Double-strand breaks (DSBs) are one of the most deleterious types of DNA lesions challenging genome integrity. The DNA damage response (DDR) promotes fast and effective detection and repair of the damaged DNA, leading to cell cycle arrest through checkpoint activation and the recruitment of repair factors such as the homologous recombination (HR) machinery. HR constitutes the main DSB repair pathway in Saccharomyces cerevisiae and despite being largely considered an error-free process and essential for genome stability, uncontrolled recombination can lead to loss of heterozygosity, translocations, deletions, and genome rearrangements that can lead to cell death or cancer in humans. The post-translational modification by SUMO (small ubiquitinlike modifier) has proven to be an important regulator of HR and genome integrity, but the molecular mechanisms responsible for these roles are still unclear.

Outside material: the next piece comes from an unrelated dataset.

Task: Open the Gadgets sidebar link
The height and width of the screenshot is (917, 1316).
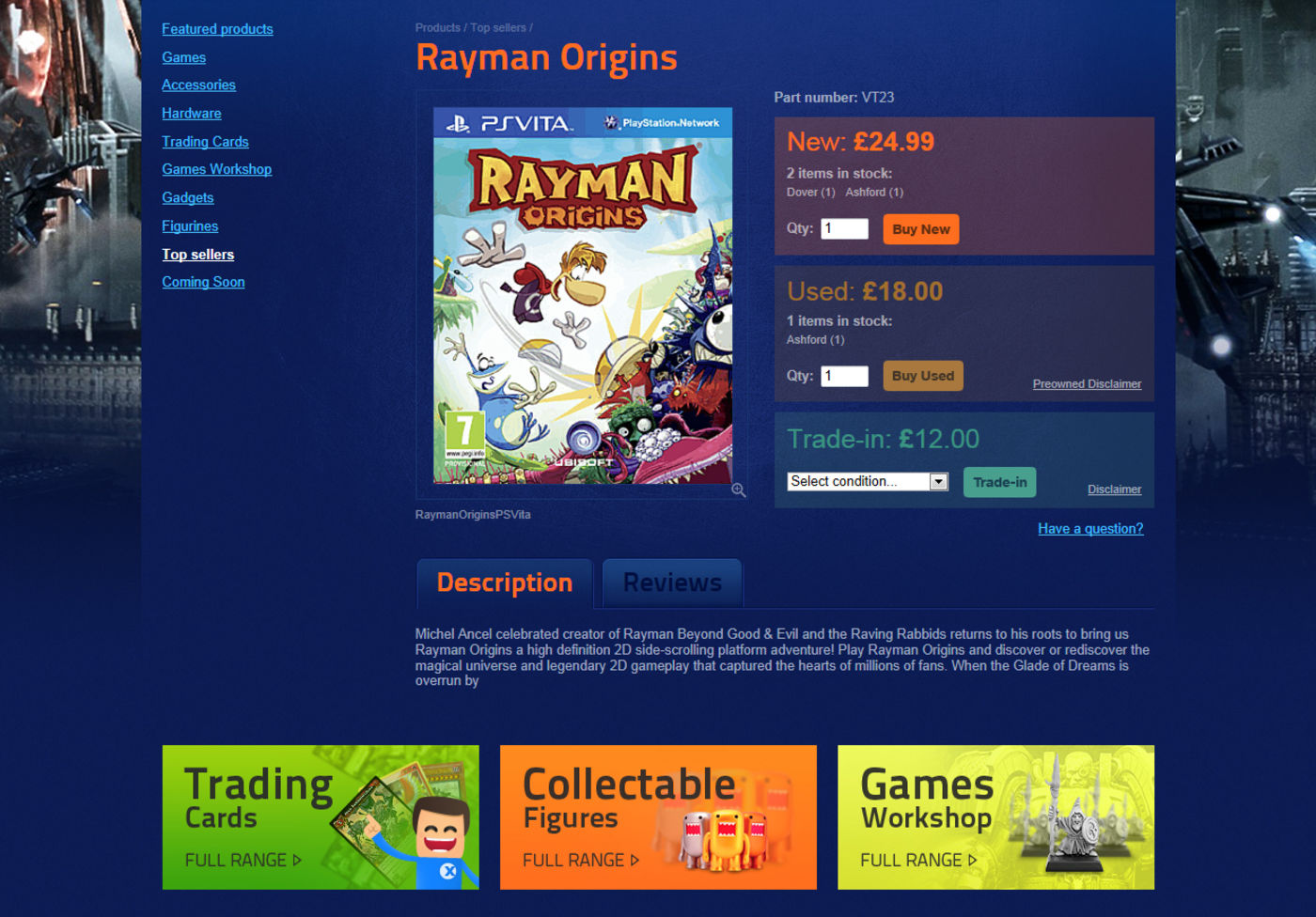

In this study I present new insights for the role of SUMOylation in regulating HR by dissecting the role of SUMO in the interaction between the central HR-mediator protein Rad52 and its paralogue Rad59 and the outcome of recombination. This data provides evidence for the importance of SUMO in promoting protein-protein interactions at the sites of repair, enabling effective Rad51-mediated recombination through the concerted action of the Rad52-Rad59 complex and the helicase Srs2. In addition, I also peer into the role of
Rad52 SUMOylation in the context of persistent DSBs and telomere homeostasis.
Furthermore, I characterize Mte1, a novel protein involved in DDR that associates with the helicase Mph1 and Rad52. Moreover, I find that Mte1 associates with dysfunctional single-stranded telomeric DNA, constituting a novel factor in telomere homeostasis, potentially associated with replication-stress relief.